**Task details**
Answer the following questions using the excerpt on the origin of the term "MacGuffin."
1. In what year did Ivor Montagu write his article about working with Hitchcock?
2. What kind of writer was Angus MacPhail?
3. Who wrote the 1967 book Hitchcock?

**Extracted text**
####################

As for who actually coined the term "MacGuffin," writer Angus MacPhail is often given credit
here.
For instance, filmmaker Ivor Montagu worked with Hitchock and MacPhail around the time
the term first started popping up; he claimed in an article he wrote in 1980 on what it
was like to work with Hitchcock:
…sometimes the scenario editor Angus MacPhail, my old schoolmate [would be there].
It was Angus who established the term 'MacGuffin' for the unknown plot objective which you did
not need to choose until the story planning was complete.
(This convenient word Hitch gleefully adopted and used to the end of his career.)
MacPhail was a studio writer, meaning he was hired to "fix" scripts and most of the
time did not get the credit he deserved for the task.
However, he became widely trusted by Hitchcock (because he specialized in "scenario editing")
and was often hired to help on the director's films, such as one of Hitchcock's early
greats, The Thirty-Nine Steps, where it is generally claimed MacPhail first came up with
the term.
In the 1967 book Hitchcock, by Francois Truffaut, Hitchcock explained the interesting evolution
of that particular MacGuffin and particularly how it inspired them to go from something
important to "nothing at all," which became a hallmark of his MacGuffins:
in The Thirty-nine Steps, what are the spies after?

####################

**Dataset excerpt**

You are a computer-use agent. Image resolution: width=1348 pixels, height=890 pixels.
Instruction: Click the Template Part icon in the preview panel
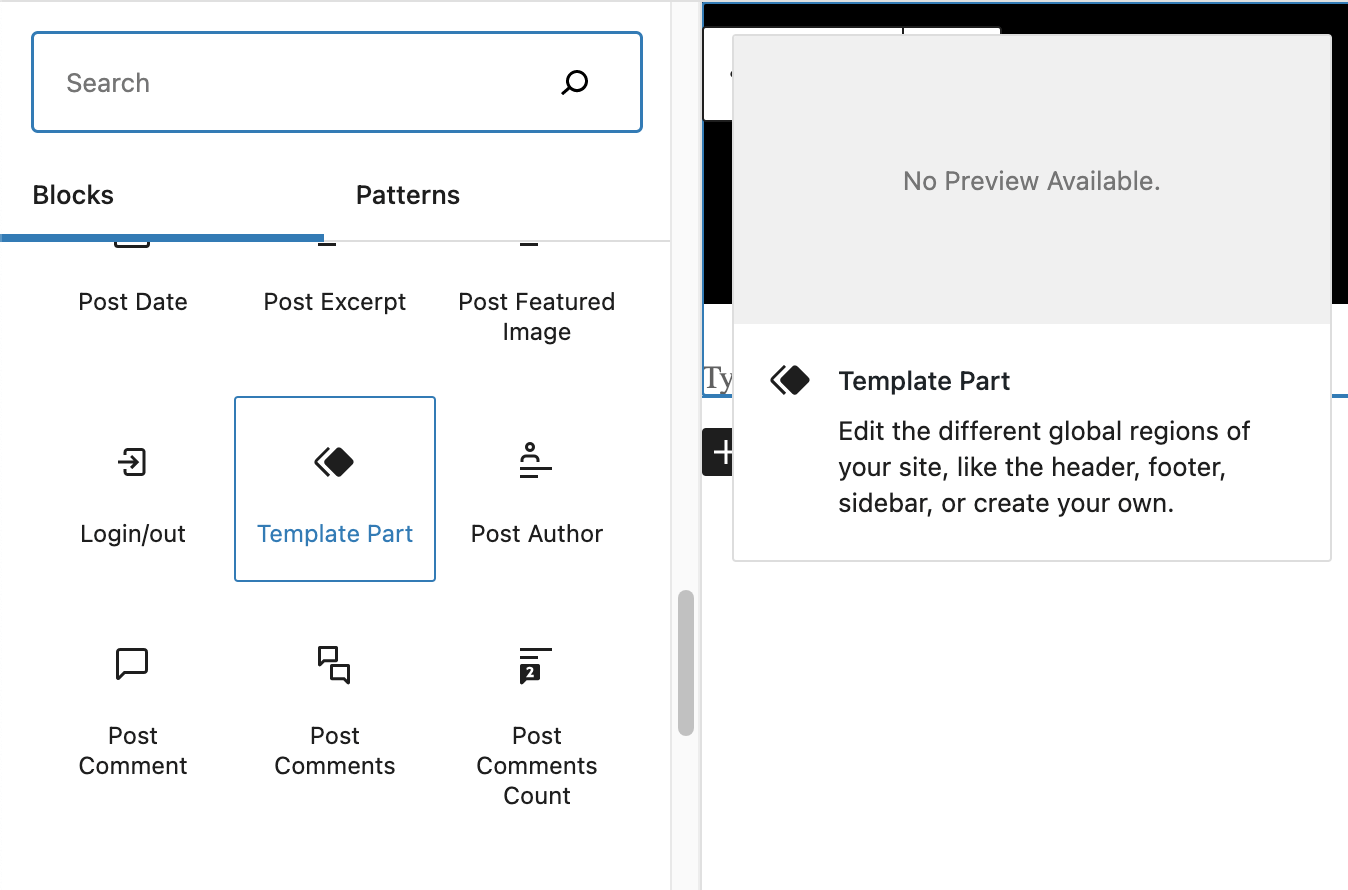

####################

**Result for this exercise**
1. 1980
2. A studio writer, hired to "fix" scripts
3. Francois Truffaut